Local 24 of the International Brotherhood of Teamsters, etc. v. Oliver (1959), 358 U.S. 283, 79 S.Ct. 297, 3 L.Ed.2d 312, dealt with the National Labor Relations Act. A collective bargaining agreement between a group of local unions and a group of interstate carriers prescribed a wage scale for truck drivers. It also provided as to drivers who own and drive their own vehicles that they should be paid, additionally, not less than a minimum rental for the use of their vehicles. An owner-driver brought an action to restrain the union of which he was a member and the carriers from carrying out the latter provision. The state court held that the contract provision was in violation of Ohio state antitrust laws and enjoined the defendants. The Supreme Court held, on certiorari, that the minimum rental was within the scope of collective bargaining provisions required under the National Labor Relations Act and that the state court was precluded from applying state law to prohibit the parties from carrying out an agreement reached under the provisions of the act. The court said that there was no room in the scheme of the federal labor policy as enunciated in the act for the application of state policy limiting solutions that the parties' agreements can provide to the problems of wages and working conditions. However, local health and safety regulations were distinguished. ‘We have not here a case of a collective bargaining agreement in conflict with a local health or safety regulation; the conflict here is between the federally sanctioned agreement and state policy which seeks specifically to adjust relationships in the world of commerce.’ (p. 297, 79 S.Ct. p. 305.) The importance of the latter quotation lies in the reference to the application of state health and safety regulations to working conditions as apparently being distinguished from other types of working conditions. Also important as applicable to section 9(a) are the statements that applying Ohio law ‘would frustrate the parties' solution of a problem which Congress has required them to negotiate in good faith toward solving’ and ‘that there is no room in this scheme for the application here of this state policy limiting solutions that the parties' agreement can provide to the problems of wages and working conditions.’ (p. 296, 79 S.Ct. p. 304, 305.)
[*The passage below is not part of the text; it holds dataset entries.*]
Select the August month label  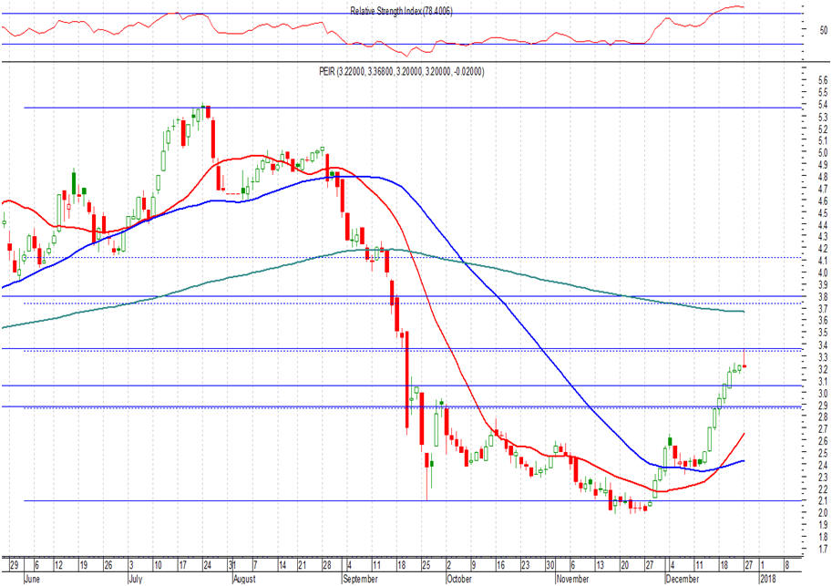point(243,578)
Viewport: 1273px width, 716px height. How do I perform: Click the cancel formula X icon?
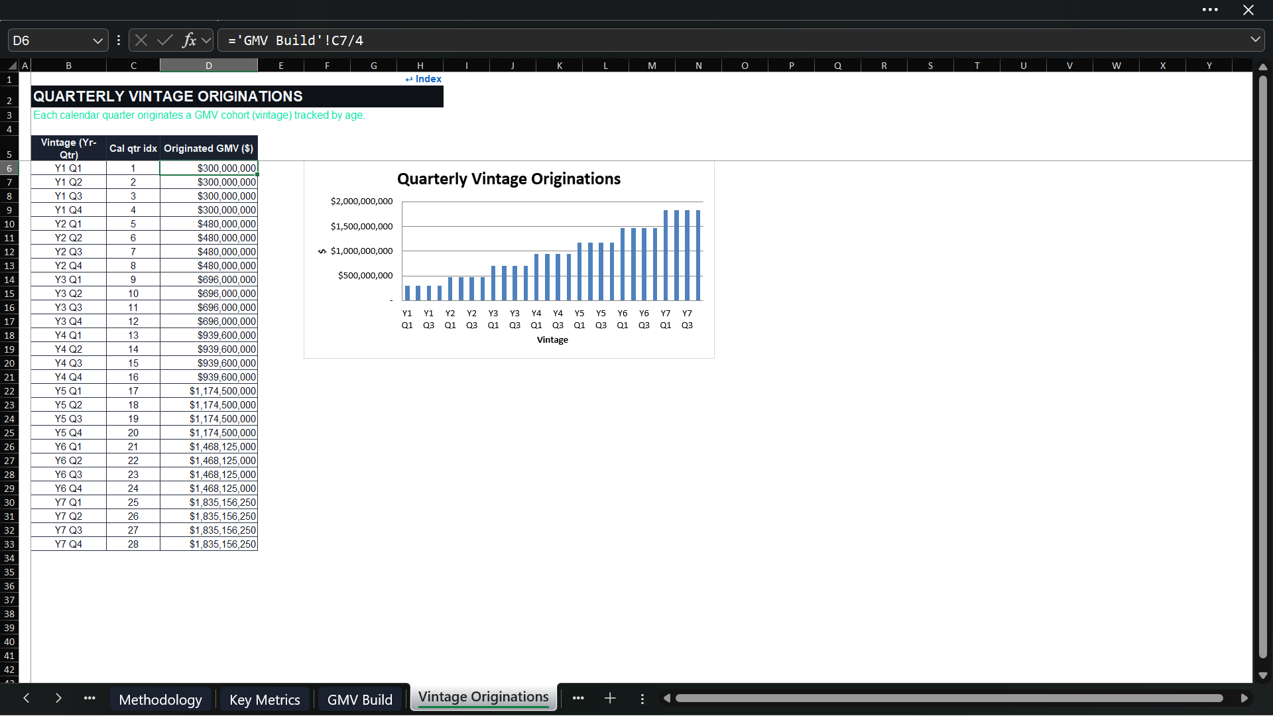tap(141, 40)
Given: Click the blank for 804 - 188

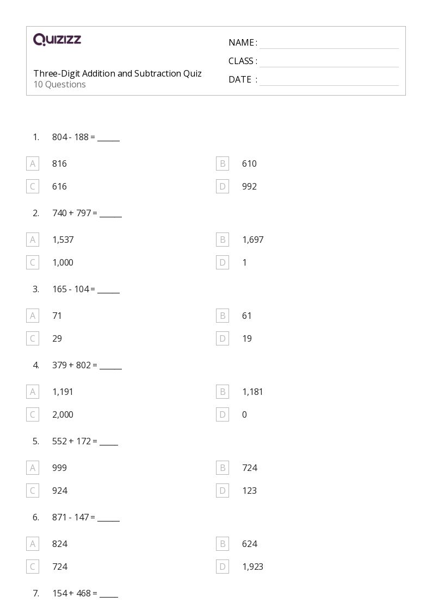Looking at the screenshot, I should tap(108, 139).
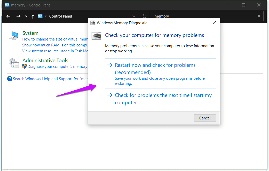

Crockett v. Union Terminal Co. (Tex.Civ.App., 1960), 342 S.W.2d 129, held that the Railway Labor Act preempted the field in a situation where a former employee of a carrier brought an action against the carrier for damages for alleged wrongful discharge. The court affirmed a judgment holding the action was barred under the time limitation set out in the collective bargaining agreement of the national union of which plaintiff was a member. The court rejected the contention that a Texas statute which prescribed a limitation shorter than two years applied, the reason being that the Railway Labor Act had preempted the field (quoting from Hanson, supra, 351 U.S. 225, 76 S.Ct. 714, 100 L.Ed. 1112) even when the action was brought in state courts.
Pan American World Airways v. Division of Labor Law Enforcement (1962), D.C., 203 F.Supp. 324, was an action brought by the airline3 to restrain officials of the California Division of Labor Law Enforcement from conducting an investigation and hearing with respect to a dispute between the airline and the Airline Pilots Association concerning the docking of pilots' pay on account of a work stoppage. The defendants claimed the right to act under section 204 et seq. of the California Labor Code (dealing with improper conduct on the part of an employer in failing to pay wages to his employee). The court held that the Railway Labor Act had preempted the field and that jurisdiction over the controversy rested solely in the Railway Adjustment Board. (See also Slocum v. Delaware, L. & W. R. Co. (1950), 339 U.S. 239, 70 S.Ct. 577, 94 L.Ed. 795.)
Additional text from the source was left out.